• Selection:
***
Description

Kyle Birchard:

"In the sense used here, a Cooperative Game is comprised of coalitions of individuals working toward a common goal. While those early papers often considered business decision makers, in the present day, we might also model these actors as households, firms, sensors, data owners, personal AI agents, DAOs, and other entities that haven’t yet been invented.

The key feature of coalitional forms is that working together creates a larger surplus than the sum of any of the individual actors. In one sense, this is almost too obvious to mention, but one of the important contributions of game theory is a formal representation of “cooperation” that gives us ways to measure this surplus in quantitative terms and to embed rules in code that can be deployed, for example, in Ecological Contracts executed over the Ecological State Protocols envisioned by Regen Network.

Other properties we are interested in with cooperative game theory are functions that are superadditive (the whole is greater than the sum of its parts) and supermodular (joining a coalition yields increasing returns as the coalition size gets larger, i.e., increasing returns).

This is a good time to introduce the Shapley Value, a measure of the contributions made by the individuals that comprise a coalition. Introduced by Lloyd Shapley in a seminal 1953 paper, this value presents a dynamic allocation mechanism that reflects the value contributed by the entities participating in a coalition at any given time.

Until recently, the Shapley Value was largely of theoretical interest because it is so computationally expensive: the number of computations grows as a factorial of the number of agents in the coalition. So, for example, if you have 20 members of a coalition, you would need to compute 20! combinations for each of the 20 members (or 2,432,902,008,176,640,000 computations each). Improvements in processor power and new approximation methods have made it possible to compute values for larger groups, and the Shapley Value has recently been used to study coalition formation in automated negotiation systems, the economics of peer-to-peer networks, and even the contributions of individual players to an English soccer club. Given some of its interesting properties, the Shapley Value and its variants could see important application to data valuation in cryptoeconomic settings." (https://medium.com/regen-network/cooperative-games-and-the-ecological-data-economy-df993338cdff)
***
• What is asked:
#1 According to the passage on cooperative games, who introduced the Shapley Value, and in what year?
#2 Copy word for word the part of the passage on cooperative games that opens with the words containing "Description" and closes with "yet been invented.".

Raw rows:
***
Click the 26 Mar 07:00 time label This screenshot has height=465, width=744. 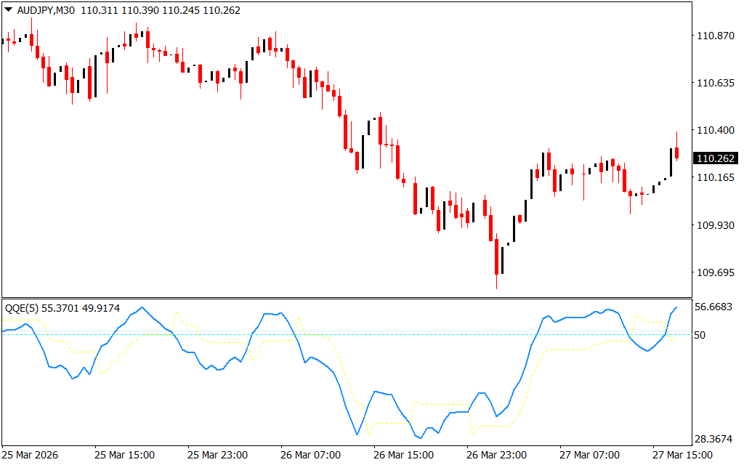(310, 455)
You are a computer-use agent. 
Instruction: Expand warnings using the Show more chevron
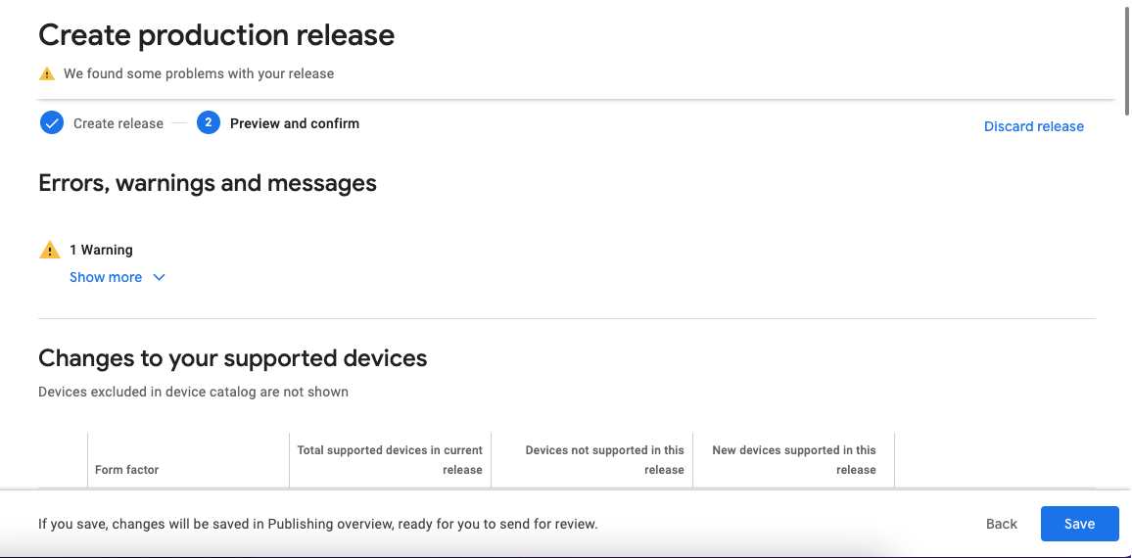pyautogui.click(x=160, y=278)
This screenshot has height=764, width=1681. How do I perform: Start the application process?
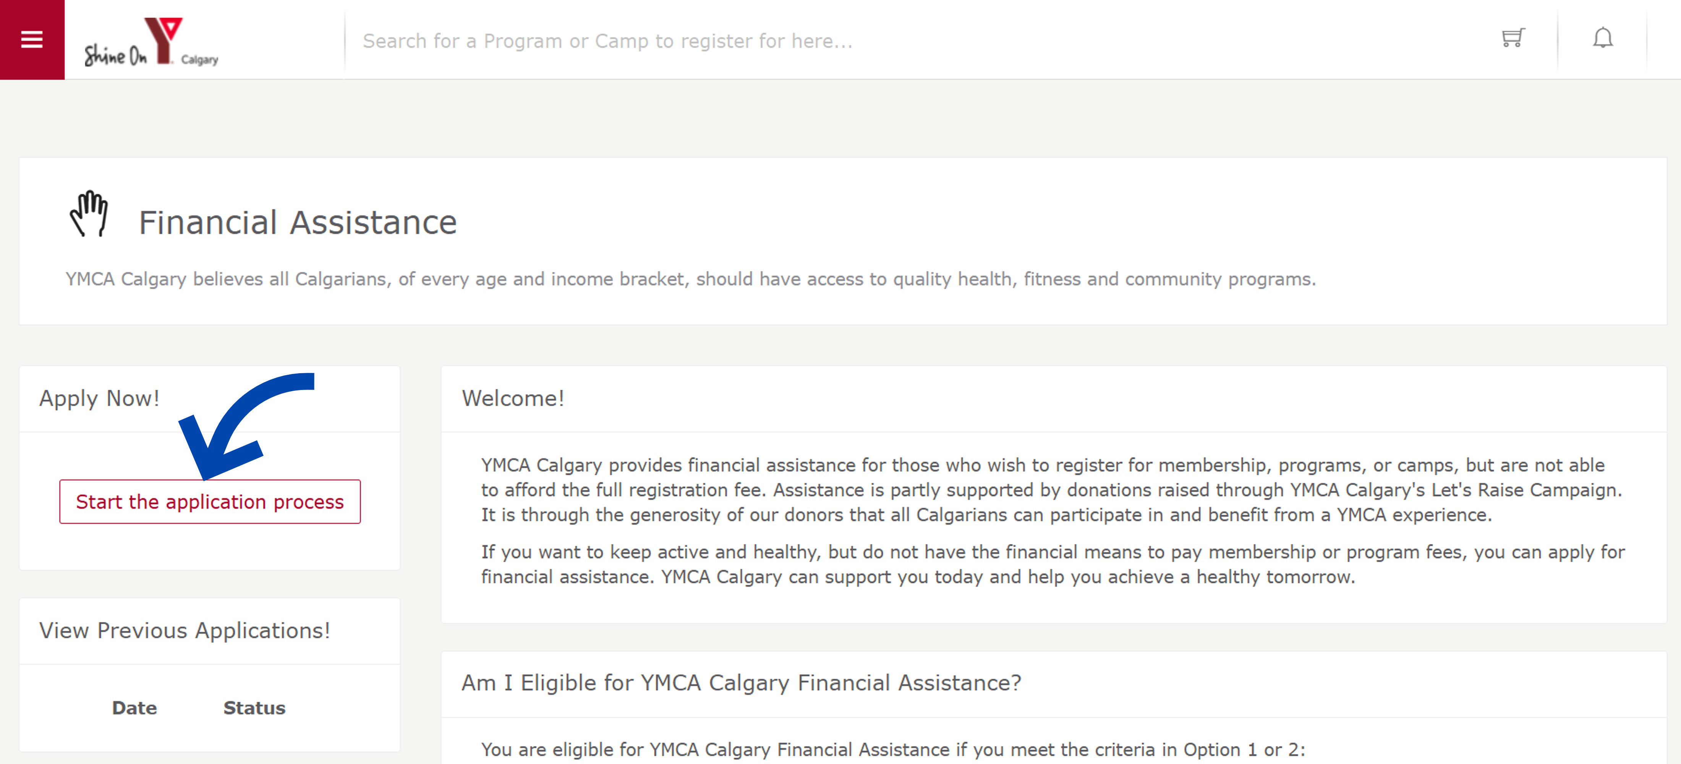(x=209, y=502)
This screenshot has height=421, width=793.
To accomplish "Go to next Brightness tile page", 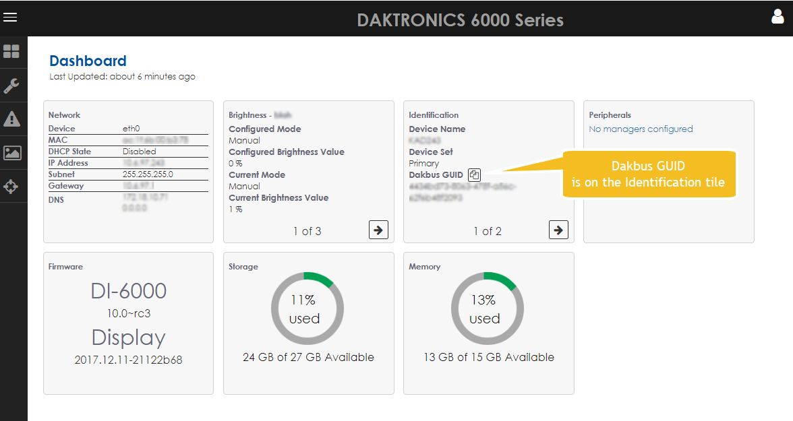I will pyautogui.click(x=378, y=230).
***
• Responses:
#1 Lloyd Shapley introduced it in 1953.

#2
Description

Kyle Birchard:

"In the sense used here, a Cooperative Game is comprised of coalitions of individuals working toward a common goal. While those early papers often considered business decision makers, in the present day, we might also model these actors as households, firms, sensors, data owners, personal AI agents, DAOs, and other entities that haven’t yet been invented.